- Developer: Apache Software Foundation
- Stable release: 1.4.0 / August 6, 2014; 11 years ago
- Type: remote procedure call framework
- License: Apache License 2.0
- Website: etch.apache.org
- Repository: svn.apache.org/repos/asf/etch ;

= Etch (protocol) =

Framework for building network services

Etch was an open-source, cross-platform framework for building network services, first announced in May 2008 by Cisco Systems. Etch encompasses a service description language, a compiler, and a number of language bindings. It is intended to supplement SOAP and CORBA as methods of communicating between networked pieces of software, especially where there is an emphasis on portability, transport independence, small size, and high performance. Etch was designed to be incorporated into existing applications and systems, enabling a transition to a service-oriented architecture. It was derived from work on the Cisco Unified Application Environment, the product acquired by Cisco as part of the Metreos acquisition.

==History==
The mid-2008 release was planned to supported Java and C#. A second wave of support was supposed to include Ruby, Python, JavaScript, and C.

In July 2008, Etch was released under the Apache 2.0 license.

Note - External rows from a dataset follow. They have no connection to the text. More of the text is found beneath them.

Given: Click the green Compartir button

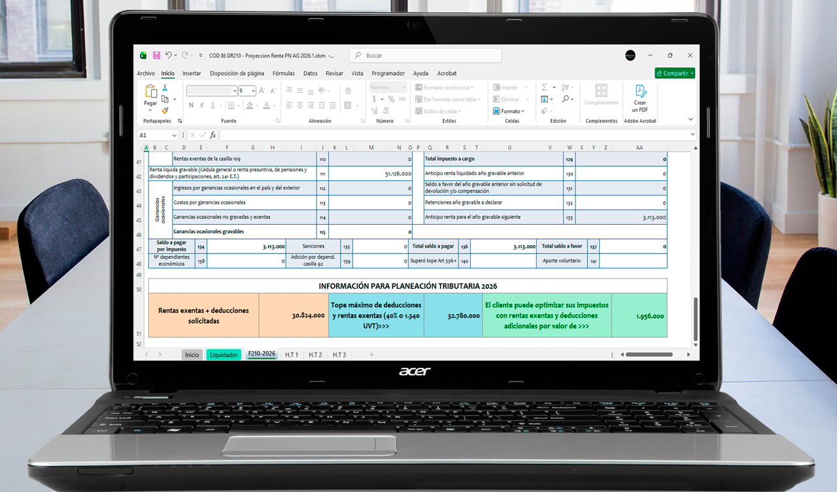Looking at the screenshot, I should [674, 73].
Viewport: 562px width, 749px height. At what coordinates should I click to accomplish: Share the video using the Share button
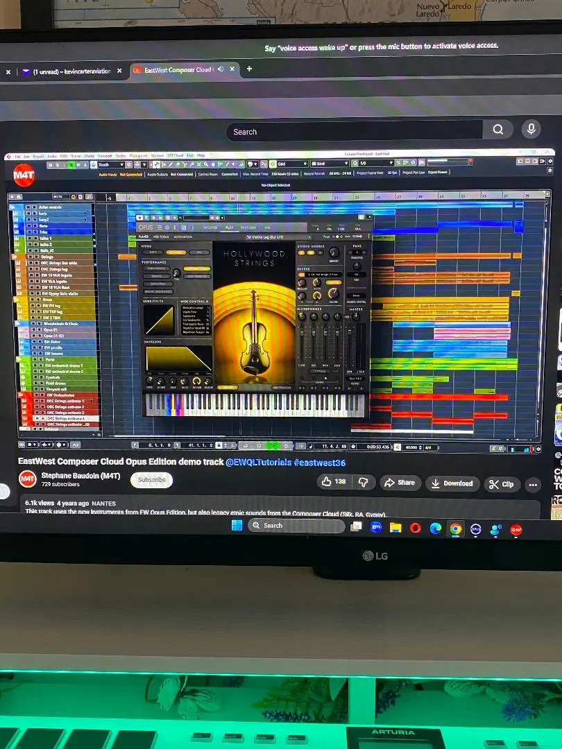pos(399,483)
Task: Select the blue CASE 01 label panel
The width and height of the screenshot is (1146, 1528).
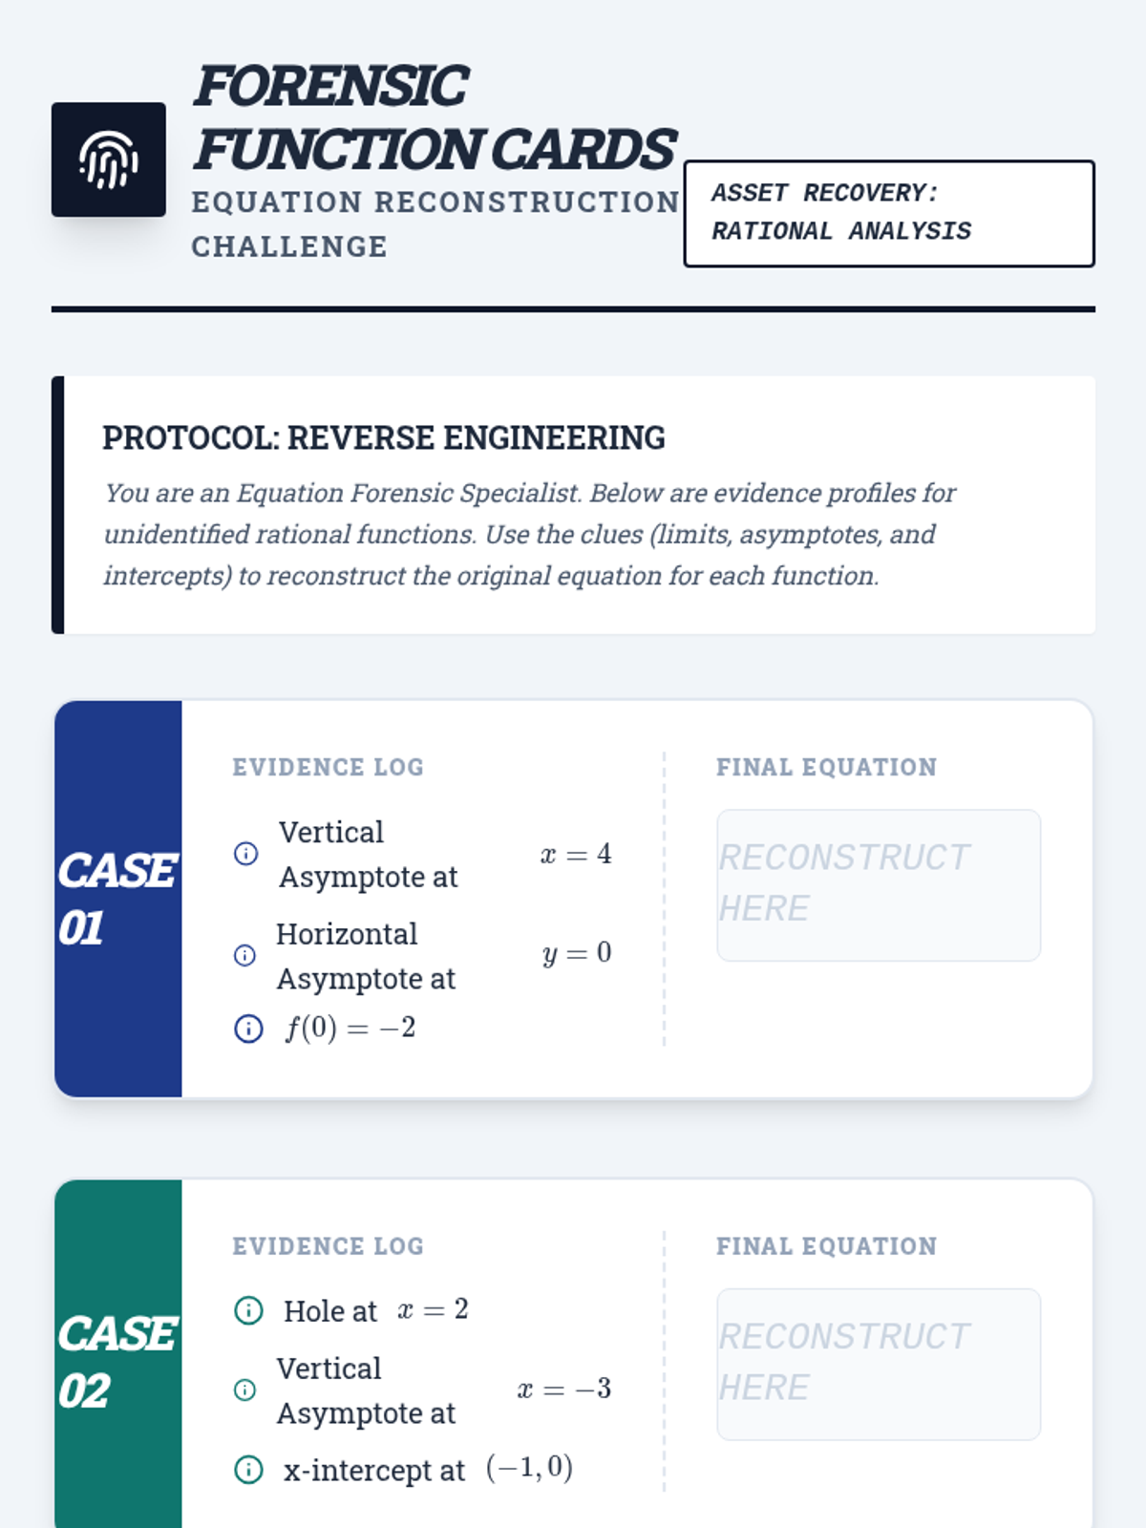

As part of the open source process, Etch was submitted to the Apache Incubator to be accepted as a new podling. On August 25, 2008, the formal vote was proposed and was eventually passed. In September 2008 Etch entered the start-up phase within the Apache Incubator.

Cisco announced the Unified Application Environment had its "end of life" on February 8, 2012.

In January 2013, Etch has become an Apache top-level project.

Etch was marked as a "retired" project in December 2016. No replacement project has been announced or specified.

==See also==
- Google's Protocol Buffers
- Apache Thrift
- ZeroC's Internet Communications Engine (ICE)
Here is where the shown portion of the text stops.